Keep in mind the opportunity cost is real though, and the main blocker on orgs like METR usually is more like talent/capacity than money. It would be great if they had capacity for this and you’re right that it is insane that humanity doesn’t have better benchmarks. But there’s a dozen other fires at least that large that METR seems to be trying to address, like RCTs to see if AI is actually speeding people up and risk report reviews to see if AIs are actually safe. Perhaps you think these are less important, but if so I would like to hear that argument.
All that said, my understanding is METR is working on this. I would also love to see this type of work from others!
It’s useful for evals to be run reliably for every model and maintained for long periods. A lot of the point of safety-relevant evals is to be a building block people can use for other things: they can make forecasts/bets about what models will score on the eval or what will happen if a certain score is reached, they can make commitments about what to do if a model achieves a certain score, they can make legislation that applies only to models with specific scores, and they can advise the world to look to these scores to understand if risk is high.
Much of that falls apart if there’s FUD about whether a given eval will still exist and be run on the relevant models in a year’s time.
This didn’t used to be an issue because evals used to be simple to run; they were just a simple script asking a model a series of multiple-choice questions.
Agentic evals are complex. They require GPUs and containers and scripts that need to be maintained. You need to scaffold your agent and run it for days. Sometimes you need to build a vending machine.
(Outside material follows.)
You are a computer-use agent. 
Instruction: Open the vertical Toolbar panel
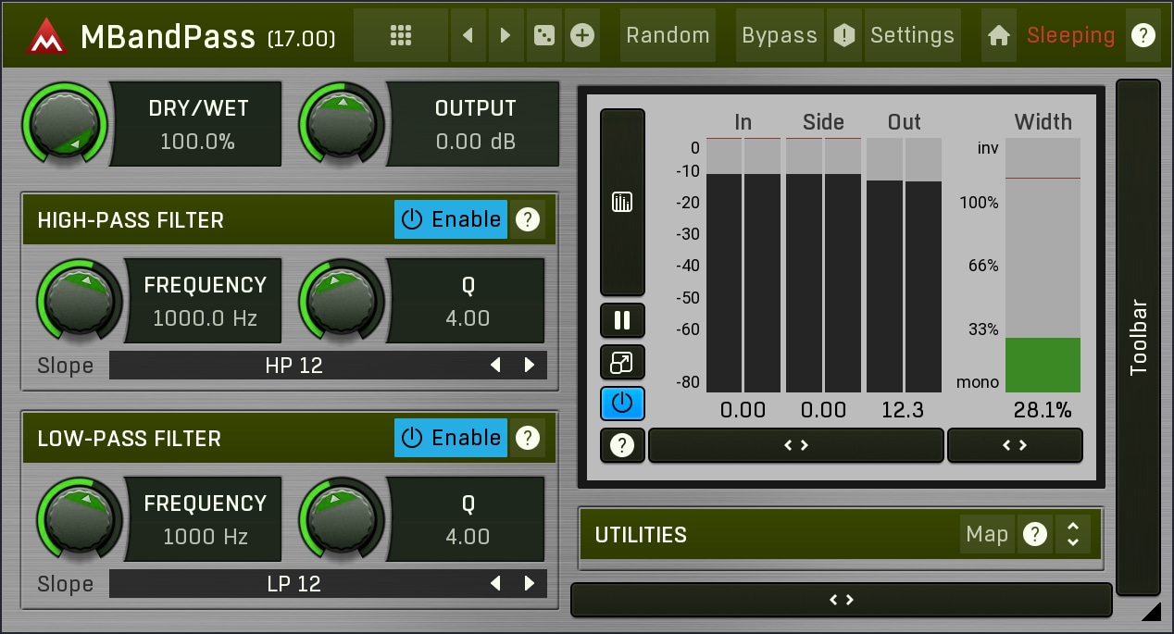[x=1138, y=337]
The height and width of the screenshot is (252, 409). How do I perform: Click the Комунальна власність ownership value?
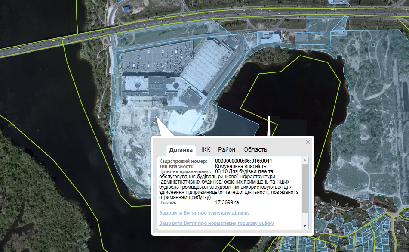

I’m worried about a pattern where a shiny new eval is developed, run for a few months, then discarded in favor of newer, better evals. Or where the folks running the evals don’t get around to running them reliably for every model.
As a concrete example, the 2025 AI Forecasting Survey asked people to forecast what the best model’s score on RE-Bench would be by the end of 2025, but RE-Bench hasn’t been run on Claude Opus 4.5, or on many other recent models (METR focuses on their newer, larger time-horizon eval instead). It also asked for forecasted scores on OS-World, but OS-World isn’t run anymore (it’s been replaced by OSWorld-Verified).
There are real costs to running these evals, and when they’re deprecated, it’s usually because they’re replaced with something better. But I think sometimes people act like this is a completely costless action and I want to point out the costs.